-- Begin --
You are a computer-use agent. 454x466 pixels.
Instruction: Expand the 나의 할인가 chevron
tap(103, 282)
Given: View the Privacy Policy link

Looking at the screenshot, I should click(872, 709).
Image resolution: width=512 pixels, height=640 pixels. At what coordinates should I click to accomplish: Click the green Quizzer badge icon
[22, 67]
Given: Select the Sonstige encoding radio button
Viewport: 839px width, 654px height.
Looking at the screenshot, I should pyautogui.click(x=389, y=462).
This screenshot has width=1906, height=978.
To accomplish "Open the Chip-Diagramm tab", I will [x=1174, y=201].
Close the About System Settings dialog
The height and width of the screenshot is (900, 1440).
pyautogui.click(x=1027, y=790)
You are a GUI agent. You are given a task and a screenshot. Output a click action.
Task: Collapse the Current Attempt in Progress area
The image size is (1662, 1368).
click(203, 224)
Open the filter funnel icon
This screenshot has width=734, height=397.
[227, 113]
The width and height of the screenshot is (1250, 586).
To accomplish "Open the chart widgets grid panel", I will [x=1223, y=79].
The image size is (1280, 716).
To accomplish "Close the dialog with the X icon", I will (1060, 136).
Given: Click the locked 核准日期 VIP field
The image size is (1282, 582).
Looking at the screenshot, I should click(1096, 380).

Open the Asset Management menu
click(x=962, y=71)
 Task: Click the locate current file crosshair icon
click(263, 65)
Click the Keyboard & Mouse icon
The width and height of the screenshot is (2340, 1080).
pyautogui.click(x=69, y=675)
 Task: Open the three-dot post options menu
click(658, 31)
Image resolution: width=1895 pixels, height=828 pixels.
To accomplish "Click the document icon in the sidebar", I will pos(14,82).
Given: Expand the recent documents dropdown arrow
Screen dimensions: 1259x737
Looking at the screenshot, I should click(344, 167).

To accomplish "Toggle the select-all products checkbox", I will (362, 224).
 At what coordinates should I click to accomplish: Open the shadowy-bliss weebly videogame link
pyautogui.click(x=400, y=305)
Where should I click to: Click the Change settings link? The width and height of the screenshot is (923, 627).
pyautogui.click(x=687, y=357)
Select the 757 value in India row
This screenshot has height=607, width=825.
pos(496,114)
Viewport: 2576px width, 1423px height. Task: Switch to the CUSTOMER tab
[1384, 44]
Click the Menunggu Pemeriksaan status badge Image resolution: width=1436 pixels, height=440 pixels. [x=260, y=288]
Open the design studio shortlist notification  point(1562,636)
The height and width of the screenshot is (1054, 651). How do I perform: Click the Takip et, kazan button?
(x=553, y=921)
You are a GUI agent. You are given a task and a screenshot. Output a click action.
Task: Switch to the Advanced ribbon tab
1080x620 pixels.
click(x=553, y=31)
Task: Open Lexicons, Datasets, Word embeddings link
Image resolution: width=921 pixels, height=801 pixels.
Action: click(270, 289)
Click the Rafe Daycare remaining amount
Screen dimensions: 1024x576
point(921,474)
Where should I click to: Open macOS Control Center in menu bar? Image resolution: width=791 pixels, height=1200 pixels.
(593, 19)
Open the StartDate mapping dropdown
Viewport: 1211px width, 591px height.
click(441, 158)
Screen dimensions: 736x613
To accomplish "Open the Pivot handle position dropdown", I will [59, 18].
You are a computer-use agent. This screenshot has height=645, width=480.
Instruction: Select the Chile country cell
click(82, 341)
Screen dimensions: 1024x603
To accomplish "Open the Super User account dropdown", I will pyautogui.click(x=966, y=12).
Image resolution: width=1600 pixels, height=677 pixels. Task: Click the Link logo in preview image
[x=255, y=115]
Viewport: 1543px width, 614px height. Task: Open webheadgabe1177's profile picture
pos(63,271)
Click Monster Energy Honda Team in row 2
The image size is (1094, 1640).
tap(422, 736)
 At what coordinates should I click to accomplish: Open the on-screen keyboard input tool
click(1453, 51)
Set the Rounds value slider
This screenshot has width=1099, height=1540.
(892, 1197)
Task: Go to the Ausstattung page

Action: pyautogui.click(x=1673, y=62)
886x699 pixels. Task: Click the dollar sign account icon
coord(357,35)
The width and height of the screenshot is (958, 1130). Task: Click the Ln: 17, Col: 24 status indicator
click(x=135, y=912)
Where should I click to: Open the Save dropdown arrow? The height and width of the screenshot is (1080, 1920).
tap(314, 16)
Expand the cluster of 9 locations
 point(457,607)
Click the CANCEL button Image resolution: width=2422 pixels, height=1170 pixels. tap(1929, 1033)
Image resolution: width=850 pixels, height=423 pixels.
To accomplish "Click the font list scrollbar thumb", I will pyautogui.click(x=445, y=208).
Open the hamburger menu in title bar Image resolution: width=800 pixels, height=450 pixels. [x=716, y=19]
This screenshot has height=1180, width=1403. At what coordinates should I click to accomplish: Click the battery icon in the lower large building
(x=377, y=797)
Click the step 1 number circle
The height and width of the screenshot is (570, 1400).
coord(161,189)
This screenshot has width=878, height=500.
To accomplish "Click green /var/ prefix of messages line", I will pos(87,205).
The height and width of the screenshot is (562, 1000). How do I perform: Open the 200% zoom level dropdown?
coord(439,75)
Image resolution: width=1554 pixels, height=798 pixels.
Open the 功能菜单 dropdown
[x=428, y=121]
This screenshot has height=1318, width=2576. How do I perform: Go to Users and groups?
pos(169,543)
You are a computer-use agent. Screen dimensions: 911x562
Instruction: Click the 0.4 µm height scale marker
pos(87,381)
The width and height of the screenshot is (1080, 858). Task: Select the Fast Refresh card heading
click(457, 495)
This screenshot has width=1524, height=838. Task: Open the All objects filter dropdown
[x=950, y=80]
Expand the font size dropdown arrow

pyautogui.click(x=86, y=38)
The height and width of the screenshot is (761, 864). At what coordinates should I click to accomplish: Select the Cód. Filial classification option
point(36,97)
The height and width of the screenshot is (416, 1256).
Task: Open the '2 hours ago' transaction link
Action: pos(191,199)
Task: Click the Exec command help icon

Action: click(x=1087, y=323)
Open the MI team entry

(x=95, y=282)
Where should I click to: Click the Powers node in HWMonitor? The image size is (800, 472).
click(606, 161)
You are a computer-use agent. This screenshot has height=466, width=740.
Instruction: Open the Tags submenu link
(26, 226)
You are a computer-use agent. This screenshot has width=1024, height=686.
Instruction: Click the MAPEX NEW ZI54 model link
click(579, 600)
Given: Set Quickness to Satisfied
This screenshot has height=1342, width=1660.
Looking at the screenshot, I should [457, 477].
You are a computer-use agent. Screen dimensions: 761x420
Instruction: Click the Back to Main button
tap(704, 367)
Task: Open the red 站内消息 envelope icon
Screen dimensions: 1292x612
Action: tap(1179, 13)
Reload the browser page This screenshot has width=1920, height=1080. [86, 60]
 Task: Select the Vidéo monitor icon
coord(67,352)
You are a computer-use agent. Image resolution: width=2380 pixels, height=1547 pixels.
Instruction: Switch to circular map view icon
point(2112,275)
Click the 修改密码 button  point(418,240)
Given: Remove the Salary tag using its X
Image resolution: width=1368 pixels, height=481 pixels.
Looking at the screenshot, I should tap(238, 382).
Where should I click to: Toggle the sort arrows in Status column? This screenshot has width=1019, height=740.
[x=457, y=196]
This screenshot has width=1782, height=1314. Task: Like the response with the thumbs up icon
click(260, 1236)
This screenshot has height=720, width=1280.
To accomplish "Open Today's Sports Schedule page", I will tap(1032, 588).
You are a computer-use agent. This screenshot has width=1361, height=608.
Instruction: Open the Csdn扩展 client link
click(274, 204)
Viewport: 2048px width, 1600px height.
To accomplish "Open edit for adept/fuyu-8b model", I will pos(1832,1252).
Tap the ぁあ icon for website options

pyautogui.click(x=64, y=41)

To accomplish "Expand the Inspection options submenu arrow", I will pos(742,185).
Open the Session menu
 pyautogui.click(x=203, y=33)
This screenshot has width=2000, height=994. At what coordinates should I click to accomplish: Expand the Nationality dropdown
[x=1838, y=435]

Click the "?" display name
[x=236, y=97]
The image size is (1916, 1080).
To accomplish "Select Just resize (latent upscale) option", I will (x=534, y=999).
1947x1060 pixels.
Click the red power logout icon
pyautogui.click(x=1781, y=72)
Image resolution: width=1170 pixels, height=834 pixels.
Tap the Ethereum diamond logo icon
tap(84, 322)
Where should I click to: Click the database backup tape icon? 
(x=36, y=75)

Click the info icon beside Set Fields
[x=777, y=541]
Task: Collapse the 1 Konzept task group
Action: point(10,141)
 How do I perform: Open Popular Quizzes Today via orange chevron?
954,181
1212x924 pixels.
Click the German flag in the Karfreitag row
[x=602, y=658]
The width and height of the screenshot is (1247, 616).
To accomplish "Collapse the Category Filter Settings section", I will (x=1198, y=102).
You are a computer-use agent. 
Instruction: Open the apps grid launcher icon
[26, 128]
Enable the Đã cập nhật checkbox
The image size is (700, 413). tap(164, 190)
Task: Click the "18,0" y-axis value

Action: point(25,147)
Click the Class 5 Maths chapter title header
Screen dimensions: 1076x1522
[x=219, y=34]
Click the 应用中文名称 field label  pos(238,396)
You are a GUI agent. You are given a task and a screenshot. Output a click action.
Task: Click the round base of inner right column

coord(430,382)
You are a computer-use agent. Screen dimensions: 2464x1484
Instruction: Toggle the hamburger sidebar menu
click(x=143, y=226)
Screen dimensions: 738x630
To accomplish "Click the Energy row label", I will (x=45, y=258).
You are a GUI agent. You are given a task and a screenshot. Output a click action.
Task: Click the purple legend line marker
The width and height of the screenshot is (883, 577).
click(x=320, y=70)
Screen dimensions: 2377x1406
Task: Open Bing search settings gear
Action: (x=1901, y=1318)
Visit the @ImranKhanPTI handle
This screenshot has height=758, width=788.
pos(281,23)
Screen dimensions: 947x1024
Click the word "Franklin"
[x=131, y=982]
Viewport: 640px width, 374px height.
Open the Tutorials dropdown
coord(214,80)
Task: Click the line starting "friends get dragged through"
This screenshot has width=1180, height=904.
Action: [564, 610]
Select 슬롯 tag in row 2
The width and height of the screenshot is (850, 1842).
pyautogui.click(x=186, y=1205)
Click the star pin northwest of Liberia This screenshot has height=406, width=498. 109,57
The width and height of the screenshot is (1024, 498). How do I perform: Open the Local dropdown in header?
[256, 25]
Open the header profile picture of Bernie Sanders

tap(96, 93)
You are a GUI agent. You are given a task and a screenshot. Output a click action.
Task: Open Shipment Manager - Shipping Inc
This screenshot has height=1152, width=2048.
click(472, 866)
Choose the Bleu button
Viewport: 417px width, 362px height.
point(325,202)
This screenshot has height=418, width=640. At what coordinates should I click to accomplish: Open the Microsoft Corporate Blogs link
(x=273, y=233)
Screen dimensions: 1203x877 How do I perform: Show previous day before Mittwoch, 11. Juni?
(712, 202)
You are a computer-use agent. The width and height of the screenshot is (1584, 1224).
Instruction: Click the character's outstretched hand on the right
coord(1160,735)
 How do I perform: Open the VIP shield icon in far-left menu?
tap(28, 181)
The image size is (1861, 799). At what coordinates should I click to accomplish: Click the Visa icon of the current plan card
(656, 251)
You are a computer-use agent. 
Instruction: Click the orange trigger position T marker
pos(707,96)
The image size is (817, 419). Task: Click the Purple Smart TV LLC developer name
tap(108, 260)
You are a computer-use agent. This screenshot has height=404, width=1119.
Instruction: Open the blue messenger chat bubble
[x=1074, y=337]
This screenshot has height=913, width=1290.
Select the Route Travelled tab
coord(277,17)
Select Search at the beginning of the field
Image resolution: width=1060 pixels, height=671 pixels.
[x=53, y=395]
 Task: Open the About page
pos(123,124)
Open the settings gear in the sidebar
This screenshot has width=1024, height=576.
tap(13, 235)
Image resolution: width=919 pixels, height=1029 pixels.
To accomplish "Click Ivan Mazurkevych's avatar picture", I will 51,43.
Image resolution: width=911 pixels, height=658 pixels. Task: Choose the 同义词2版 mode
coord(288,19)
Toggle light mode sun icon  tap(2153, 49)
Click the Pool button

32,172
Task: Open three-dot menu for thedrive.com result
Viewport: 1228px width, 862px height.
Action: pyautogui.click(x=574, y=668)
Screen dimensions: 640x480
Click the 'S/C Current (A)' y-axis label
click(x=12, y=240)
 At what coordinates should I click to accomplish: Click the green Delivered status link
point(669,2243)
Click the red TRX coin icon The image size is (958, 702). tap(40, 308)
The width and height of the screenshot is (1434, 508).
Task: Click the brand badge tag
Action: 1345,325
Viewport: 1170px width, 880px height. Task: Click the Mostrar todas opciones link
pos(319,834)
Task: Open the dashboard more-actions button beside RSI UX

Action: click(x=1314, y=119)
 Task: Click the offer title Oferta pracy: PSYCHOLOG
-- End --
• Work to complete
Reproduce verbatim the lines from the start of the records through the line containing "should pyautogui.click(x=389, y=462).".

• Solution to the exercise
You are a computer-use agent. 454x466 pixels.
Instruction: Expand the 나의 할인가 chevron
tap(103, 282)
Given: View the Privacy Policy link

Looking at the screenshot, I should click(872, 709).
Image resolution: width=512 pixels, height=640 pixels. At what coordinates should I click to accomplish: Click the green Quizzer badge icon
[22, 67]
Given: Select the Sonstige encoding radio button
Viewport: 839px width, 654px height.
Looking at the screenshot, I should pyautogui.click(x=389, y=462).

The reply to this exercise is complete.